Biomedical Chemistry: Research and Methods, 2018, 1(3), e00050
The 40th Anniversary of the Institute of Physiologically Active Compounds of the Russian Academy of Sciences

Influence of Metal Ions on Microtubules as a Possible Mechanism of Pathogenesis of Alzheimer's Disease

P.N. Shevtsov*, E.F. Shevtsova, S.O. Bachurin

Institute of Physiologically Active Compounds of the Russian Academy of Sciences, 1 Severny proezd, Moscow region, Chernogolovka, 142432 Russia,*e-mail:

Key words: Alzheimer's disease; tubulin; microtubules; metal ions; aluminum ions; phosphorylation of microtubular proteins

DOI: 10.18097/BMCRM00050

The whole version of this paper is available in Russian.

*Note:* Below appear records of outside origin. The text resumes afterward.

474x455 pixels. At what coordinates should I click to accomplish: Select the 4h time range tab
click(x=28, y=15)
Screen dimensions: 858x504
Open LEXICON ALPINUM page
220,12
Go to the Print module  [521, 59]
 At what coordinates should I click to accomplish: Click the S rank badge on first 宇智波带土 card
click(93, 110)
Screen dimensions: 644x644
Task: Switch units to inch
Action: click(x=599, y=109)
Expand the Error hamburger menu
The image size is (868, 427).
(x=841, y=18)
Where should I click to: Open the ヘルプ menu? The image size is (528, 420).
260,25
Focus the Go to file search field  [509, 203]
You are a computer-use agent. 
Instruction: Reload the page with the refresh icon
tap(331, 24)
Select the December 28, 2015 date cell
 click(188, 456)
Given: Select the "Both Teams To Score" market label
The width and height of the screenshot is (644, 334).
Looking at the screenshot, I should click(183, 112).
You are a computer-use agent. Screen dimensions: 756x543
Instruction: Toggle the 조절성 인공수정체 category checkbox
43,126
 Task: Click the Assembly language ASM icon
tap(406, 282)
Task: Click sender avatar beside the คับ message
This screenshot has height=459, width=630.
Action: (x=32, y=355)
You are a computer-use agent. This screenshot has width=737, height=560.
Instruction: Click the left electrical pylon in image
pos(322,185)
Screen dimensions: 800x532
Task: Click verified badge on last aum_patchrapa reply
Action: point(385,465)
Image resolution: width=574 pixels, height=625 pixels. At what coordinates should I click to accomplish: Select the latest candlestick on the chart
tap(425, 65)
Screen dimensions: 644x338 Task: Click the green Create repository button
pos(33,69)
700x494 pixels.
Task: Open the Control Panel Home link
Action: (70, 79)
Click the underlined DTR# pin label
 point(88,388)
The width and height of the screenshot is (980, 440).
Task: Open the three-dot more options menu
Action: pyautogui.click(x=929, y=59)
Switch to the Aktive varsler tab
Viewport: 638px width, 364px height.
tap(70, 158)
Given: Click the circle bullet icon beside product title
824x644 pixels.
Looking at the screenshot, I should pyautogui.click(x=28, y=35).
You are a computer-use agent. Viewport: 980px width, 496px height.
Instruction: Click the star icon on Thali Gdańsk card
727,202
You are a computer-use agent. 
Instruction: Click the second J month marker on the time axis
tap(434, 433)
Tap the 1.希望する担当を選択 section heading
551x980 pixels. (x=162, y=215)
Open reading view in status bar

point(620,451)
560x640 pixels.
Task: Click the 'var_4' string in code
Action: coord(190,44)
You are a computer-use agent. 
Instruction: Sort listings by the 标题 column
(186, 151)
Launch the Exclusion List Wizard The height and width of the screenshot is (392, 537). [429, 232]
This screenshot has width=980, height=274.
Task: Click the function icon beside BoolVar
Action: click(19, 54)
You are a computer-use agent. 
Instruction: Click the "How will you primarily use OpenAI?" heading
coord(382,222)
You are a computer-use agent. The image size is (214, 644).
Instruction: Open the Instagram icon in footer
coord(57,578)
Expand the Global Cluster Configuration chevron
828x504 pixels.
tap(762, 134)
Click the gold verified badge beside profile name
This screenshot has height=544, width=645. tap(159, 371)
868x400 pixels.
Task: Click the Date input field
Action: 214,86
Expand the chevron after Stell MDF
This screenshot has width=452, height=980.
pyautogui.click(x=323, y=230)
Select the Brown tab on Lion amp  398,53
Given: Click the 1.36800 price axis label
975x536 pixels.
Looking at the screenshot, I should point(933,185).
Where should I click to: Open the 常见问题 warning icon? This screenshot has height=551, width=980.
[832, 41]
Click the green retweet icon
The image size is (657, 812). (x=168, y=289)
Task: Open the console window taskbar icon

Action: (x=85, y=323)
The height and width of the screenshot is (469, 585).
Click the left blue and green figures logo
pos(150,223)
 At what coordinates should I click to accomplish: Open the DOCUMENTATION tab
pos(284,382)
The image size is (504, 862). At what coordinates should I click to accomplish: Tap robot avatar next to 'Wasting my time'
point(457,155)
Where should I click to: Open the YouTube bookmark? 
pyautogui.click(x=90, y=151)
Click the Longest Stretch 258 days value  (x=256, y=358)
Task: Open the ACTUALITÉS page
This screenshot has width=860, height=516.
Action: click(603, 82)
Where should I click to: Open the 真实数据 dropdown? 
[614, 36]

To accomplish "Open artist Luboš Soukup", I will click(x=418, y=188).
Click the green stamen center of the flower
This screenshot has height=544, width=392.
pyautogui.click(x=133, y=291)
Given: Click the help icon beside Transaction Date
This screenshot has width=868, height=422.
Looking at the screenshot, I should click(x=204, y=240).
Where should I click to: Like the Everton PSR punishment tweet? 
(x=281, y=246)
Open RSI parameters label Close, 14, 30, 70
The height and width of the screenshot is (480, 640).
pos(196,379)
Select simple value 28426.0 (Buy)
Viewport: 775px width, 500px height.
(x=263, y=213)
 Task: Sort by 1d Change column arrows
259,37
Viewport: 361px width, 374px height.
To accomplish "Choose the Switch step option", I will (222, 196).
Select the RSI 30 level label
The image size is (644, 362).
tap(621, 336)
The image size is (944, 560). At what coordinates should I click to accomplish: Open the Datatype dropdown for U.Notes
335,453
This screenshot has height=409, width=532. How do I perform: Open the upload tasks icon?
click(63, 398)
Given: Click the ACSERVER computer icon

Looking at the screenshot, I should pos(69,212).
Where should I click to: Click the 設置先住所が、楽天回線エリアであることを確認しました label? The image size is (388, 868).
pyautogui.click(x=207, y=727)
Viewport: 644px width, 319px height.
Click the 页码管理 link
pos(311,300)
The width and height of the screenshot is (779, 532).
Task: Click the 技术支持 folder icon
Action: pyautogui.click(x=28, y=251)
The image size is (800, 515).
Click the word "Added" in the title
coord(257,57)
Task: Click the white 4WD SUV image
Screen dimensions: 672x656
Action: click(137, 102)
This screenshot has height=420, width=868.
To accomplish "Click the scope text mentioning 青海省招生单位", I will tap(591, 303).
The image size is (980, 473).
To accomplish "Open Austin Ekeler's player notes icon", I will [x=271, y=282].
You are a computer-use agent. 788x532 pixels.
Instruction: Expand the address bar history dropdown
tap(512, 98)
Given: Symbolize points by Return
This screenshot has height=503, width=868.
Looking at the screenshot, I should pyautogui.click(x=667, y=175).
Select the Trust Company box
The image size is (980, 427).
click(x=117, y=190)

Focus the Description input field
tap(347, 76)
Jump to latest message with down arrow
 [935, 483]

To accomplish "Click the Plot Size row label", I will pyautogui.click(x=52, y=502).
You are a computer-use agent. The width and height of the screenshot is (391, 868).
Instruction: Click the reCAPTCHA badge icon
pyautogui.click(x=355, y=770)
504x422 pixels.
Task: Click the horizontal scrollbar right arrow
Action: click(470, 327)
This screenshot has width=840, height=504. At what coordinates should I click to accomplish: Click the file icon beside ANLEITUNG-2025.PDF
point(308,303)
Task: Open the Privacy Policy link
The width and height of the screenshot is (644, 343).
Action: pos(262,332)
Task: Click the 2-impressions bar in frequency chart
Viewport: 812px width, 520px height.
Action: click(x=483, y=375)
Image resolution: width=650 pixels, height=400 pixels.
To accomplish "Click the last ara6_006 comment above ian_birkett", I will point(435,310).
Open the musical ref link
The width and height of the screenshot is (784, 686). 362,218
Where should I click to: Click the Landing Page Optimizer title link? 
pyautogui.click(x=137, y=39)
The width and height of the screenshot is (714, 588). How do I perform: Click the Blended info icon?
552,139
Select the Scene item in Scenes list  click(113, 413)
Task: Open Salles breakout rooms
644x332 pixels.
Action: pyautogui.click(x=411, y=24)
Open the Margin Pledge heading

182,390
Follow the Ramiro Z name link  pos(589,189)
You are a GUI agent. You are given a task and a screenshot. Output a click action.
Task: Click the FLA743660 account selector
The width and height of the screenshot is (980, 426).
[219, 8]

The article provides an overview of our own results of comparative study of influence of ions of iron, zinc and aluminium on the structure of microtubules from tubulin and microtubules associated proteins of rat brain with data on the structure of microtubules from tubulin and microtubules associated proteins from the brain of patients with Alzheimer's disease (AD). A significant decrease in the amount of soluble tubulin was found in the postmortem brain of AD patients in comparison with the control group in the hippocampus, frontal cortex and substantia nigra, but not in the inferior olive. In vitro polymerization of tubulin and microtubules associated proteins from the brain of AD patients and electron micrographs of microtubules were obtained. The assembly of microtubules from brains of AD patients is disrupted, resulting in defective structures. On the other hand, the study of the influence of Al3+, Fe3+, Zn2+ on the microtubules from rat brains tubulin and microtubules associated proteins assembly and structure has shown that all studied metals are able to reduce the amount of microtubules and induce the assembly of anomal structures. According to the degree of the destructive effect on the microtubules and, accordingly, the possible significance in the pathogenesis of Alzheimer disease, metal ions can be arranged in the following sequence Al3+> Zn2+> Fe3+. Moreover, phosphorylation of tubulin and microtubules associated proteins in the presence of aluminum ions to the greatest extent reflects the phosphorylation of these proteins at AD. Comparison of data on the structure of microtubules after their assembly from brains of AD patients tubulin and microtubules associated proteins from brains of AD patients, and from the brain of rats, but in the presence of metal ions, confirm the conclusion about the possible role of the metals in the AD etiopathogenesis.

Figure 1. Structures of MT assembled in vitro from Tb and MAPs preparations isolated from the brain of AD patients; ×20,000. a) a large loose tangle and MT twisted in pairs (double arrows); b) a large entangled ball;
c) small compact balls; d) compact annular tangles of different size [17].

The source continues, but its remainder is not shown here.